The company has spent the last four years working on R&D and is confident it has a CIGS product that can rival China and produce a giga-factory on U.S. soil. The issue now for Siva Power is moving from a technology company into manufacturing, and securing funding is a process, to say the least.
“We talk to a lot of people, kiss a lot of frogs,” Mattson said. “It’s almost $200 million to build a factory, especially at the scale we want to build it at. A lot of investors are still hurting from the loss of billions of dollars on that first wave eight years ago.”
For the United States to become a solar powerhouse, Mattson said production has to be done at home.

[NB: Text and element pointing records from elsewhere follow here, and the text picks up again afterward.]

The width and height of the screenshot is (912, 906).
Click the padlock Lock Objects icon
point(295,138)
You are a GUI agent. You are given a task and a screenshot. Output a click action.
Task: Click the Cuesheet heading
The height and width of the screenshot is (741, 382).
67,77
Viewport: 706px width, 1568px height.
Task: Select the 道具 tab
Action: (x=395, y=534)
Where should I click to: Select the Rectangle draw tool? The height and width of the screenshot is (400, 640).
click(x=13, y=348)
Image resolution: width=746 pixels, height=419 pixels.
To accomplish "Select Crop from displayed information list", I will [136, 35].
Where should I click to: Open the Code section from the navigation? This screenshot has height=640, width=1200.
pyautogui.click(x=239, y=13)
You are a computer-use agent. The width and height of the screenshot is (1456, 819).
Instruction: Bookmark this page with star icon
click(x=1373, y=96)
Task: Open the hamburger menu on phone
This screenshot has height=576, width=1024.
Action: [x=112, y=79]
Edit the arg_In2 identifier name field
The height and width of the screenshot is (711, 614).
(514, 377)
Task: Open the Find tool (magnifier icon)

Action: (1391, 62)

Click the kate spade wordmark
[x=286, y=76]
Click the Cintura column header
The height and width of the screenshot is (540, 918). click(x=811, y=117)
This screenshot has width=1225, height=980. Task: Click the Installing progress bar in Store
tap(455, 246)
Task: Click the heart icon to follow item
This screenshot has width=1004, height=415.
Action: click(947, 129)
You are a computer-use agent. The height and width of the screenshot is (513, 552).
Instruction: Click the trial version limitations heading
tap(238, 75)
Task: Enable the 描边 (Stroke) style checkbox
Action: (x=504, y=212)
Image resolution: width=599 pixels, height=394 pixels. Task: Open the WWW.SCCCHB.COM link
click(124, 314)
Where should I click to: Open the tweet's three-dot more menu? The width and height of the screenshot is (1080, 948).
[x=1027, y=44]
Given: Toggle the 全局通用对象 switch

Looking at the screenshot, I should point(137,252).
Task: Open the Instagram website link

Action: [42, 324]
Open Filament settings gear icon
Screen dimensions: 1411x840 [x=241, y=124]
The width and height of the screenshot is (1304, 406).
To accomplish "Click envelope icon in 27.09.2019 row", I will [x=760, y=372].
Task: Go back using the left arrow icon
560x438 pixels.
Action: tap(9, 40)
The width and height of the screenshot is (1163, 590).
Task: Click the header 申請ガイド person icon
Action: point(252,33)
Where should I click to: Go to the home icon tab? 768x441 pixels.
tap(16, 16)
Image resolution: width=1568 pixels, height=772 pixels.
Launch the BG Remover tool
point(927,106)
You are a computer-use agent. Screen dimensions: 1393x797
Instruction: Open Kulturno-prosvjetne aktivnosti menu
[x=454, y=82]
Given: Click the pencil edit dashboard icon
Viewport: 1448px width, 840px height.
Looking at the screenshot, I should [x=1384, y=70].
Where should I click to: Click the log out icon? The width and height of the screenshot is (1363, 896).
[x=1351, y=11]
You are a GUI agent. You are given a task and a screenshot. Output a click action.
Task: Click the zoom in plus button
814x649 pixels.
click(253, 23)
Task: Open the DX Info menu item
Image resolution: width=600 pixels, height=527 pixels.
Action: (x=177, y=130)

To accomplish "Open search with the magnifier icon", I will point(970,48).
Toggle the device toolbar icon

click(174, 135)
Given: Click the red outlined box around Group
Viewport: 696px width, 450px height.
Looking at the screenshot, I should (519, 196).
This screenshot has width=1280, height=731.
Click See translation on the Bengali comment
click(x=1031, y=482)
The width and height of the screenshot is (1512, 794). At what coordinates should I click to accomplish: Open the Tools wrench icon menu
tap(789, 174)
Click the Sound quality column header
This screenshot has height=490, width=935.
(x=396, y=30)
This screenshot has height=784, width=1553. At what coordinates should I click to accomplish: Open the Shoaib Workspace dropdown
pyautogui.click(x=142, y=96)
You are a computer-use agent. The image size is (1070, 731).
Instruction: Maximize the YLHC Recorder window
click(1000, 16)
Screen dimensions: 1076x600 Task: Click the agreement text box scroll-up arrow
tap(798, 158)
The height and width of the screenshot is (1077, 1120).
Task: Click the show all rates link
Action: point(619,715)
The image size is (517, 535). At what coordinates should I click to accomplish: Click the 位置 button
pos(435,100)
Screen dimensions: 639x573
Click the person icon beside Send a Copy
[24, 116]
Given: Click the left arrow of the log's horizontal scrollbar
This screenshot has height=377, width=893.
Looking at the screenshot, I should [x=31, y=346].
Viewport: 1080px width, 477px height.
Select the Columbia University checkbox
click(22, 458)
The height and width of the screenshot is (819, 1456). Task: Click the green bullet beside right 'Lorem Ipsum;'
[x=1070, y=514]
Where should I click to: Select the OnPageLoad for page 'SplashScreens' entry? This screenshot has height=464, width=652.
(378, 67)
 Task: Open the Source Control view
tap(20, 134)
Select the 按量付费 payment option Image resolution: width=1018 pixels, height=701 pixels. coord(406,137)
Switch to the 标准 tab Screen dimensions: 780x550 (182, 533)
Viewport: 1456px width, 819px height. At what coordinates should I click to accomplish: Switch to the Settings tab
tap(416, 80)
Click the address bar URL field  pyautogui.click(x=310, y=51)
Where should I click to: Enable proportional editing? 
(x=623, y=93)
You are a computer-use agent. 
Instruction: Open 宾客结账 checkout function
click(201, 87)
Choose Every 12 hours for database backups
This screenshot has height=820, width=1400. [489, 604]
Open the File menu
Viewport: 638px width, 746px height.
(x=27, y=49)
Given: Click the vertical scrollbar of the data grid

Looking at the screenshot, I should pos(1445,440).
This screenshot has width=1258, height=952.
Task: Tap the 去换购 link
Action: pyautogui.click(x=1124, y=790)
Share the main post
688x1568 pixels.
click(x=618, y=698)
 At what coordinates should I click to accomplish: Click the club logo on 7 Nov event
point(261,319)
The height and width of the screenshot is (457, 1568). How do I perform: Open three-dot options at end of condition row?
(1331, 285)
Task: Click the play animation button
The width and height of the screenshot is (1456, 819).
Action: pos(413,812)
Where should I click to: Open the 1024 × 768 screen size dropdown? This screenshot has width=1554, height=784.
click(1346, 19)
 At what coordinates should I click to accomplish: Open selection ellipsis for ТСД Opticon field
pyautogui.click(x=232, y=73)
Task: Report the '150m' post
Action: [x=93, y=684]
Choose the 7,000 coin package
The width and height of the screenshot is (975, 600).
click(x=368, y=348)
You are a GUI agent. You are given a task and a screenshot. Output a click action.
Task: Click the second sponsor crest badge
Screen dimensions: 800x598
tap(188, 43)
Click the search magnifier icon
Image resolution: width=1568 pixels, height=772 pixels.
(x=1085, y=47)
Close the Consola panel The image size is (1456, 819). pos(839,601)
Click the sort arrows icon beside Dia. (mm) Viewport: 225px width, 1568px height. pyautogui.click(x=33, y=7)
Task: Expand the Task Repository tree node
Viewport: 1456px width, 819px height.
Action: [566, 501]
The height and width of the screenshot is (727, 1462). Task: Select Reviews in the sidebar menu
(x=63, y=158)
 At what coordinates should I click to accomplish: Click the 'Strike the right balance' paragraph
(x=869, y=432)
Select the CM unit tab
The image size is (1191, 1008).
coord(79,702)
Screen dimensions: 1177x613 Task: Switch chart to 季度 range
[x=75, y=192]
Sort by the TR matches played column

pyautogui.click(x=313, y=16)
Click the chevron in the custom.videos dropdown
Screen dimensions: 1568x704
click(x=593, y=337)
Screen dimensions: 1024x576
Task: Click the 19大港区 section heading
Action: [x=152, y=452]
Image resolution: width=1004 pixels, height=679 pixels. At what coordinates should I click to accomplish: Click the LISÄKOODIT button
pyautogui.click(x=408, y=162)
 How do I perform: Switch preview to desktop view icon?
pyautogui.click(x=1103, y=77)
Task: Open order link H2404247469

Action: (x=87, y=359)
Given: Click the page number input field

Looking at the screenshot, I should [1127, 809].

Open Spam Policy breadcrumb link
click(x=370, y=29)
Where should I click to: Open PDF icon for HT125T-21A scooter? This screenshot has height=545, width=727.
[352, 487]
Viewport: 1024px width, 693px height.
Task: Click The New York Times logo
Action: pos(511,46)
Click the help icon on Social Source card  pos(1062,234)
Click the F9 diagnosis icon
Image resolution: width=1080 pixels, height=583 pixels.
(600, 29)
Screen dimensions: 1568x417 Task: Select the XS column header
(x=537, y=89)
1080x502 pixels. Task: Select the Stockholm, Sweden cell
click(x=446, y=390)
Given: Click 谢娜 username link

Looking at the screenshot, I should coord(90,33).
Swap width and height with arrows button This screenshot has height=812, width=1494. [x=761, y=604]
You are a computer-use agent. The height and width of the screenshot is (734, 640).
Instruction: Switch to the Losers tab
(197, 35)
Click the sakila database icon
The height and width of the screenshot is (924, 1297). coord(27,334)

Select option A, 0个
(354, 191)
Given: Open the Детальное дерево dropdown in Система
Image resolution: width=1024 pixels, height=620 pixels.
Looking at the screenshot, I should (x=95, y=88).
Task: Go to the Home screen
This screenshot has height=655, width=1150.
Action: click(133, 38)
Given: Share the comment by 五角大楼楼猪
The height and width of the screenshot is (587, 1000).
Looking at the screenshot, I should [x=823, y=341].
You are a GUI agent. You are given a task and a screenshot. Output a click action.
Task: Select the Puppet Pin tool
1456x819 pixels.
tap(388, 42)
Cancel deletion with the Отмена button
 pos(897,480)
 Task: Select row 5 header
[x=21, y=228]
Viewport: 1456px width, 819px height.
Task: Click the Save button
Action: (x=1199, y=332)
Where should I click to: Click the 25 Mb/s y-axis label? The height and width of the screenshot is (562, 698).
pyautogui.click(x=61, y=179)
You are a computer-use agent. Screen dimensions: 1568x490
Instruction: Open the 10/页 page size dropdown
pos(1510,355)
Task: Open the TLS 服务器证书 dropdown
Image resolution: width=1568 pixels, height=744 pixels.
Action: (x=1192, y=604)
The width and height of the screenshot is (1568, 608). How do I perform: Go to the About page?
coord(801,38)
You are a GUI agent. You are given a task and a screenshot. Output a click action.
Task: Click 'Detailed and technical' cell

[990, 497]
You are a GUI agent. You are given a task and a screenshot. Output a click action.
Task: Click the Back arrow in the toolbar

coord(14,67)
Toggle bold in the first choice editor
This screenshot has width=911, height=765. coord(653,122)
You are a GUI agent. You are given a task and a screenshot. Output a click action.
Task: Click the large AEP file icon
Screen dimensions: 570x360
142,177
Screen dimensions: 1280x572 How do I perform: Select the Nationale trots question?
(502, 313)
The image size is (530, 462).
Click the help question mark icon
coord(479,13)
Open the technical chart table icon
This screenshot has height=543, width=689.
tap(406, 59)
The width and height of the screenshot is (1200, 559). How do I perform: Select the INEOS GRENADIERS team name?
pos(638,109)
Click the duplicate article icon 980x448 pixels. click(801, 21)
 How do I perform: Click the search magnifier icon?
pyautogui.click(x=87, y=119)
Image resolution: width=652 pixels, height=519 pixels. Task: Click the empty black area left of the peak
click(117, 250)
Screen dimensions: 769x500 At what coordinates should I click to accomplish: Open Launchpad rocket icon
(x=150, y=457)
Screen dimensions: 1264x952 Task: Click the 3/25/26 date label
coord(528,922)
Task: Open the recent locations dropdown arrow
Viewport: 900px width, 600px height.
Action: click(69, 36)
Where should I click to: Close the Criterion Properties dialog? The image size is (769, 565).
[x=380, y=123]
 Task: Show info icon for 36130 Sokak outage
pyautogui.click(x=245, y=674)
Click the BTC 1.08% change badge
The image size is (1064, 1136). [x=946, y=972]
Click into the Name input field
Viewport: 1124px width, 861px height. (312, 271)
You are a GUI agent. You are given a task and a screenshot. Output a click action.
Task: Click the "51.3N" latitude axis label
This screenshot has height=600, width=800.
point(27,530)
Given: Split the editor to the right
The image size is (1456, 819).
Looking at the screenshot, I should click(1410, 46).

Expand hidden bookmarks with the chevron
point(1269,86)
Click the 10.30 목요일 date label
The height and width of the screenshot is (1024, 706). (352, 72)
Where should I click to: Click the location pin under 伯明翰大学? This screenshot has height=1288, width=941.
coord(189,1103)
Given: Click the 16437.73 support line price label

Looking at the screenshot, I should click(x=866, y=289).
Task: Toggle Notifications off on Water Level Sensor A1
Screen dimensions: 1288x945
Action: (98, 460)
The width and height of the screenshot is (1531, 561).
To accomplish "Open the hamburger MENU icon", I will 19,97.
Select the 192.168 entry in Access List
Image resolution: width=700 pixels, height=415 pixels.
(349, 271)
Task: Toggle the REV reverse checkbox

“The U.S. tends to fund new technologies, but when it comes to building manufacturing plants for them, we don’t want to do that,” he said. “We’ll let China do it, or let someone else do it. That’s one of the problems in America, we just invent and then someone else makes it, usually in Asia. We’re trying to stop that.”
Dependent on financing, Siva Power hopes to have revenue in two years. Mattson said there are talks with different states and the incentives they’d offer to build a factory at home. The company secured $10 million in new funding earlier this year (including a $3 million Dept. of Energy SunShot grant) and hopes to wrap up financing at the end of 2015. It will then take a year to build a factory and another year to get it going. So (fingers-crossed), 2018 might be the Year of Siva Power.
And if that’s the case, Mattson said everyone would benefit from a gigawatt-production line in the United States in a few short years.
“When we enable another halving of costs on what they’re doing in China, it opens up that much more market,” he said. “It benefits the end-user who is just getting electricity, but think about the downstream markets—the SolarCity, Sunrun—all those big development companies. They’re creating big jobs now. You drive the cost down a little further, another million homes are at grid parity. I think it keeps opening up the market. Solar is the solution.”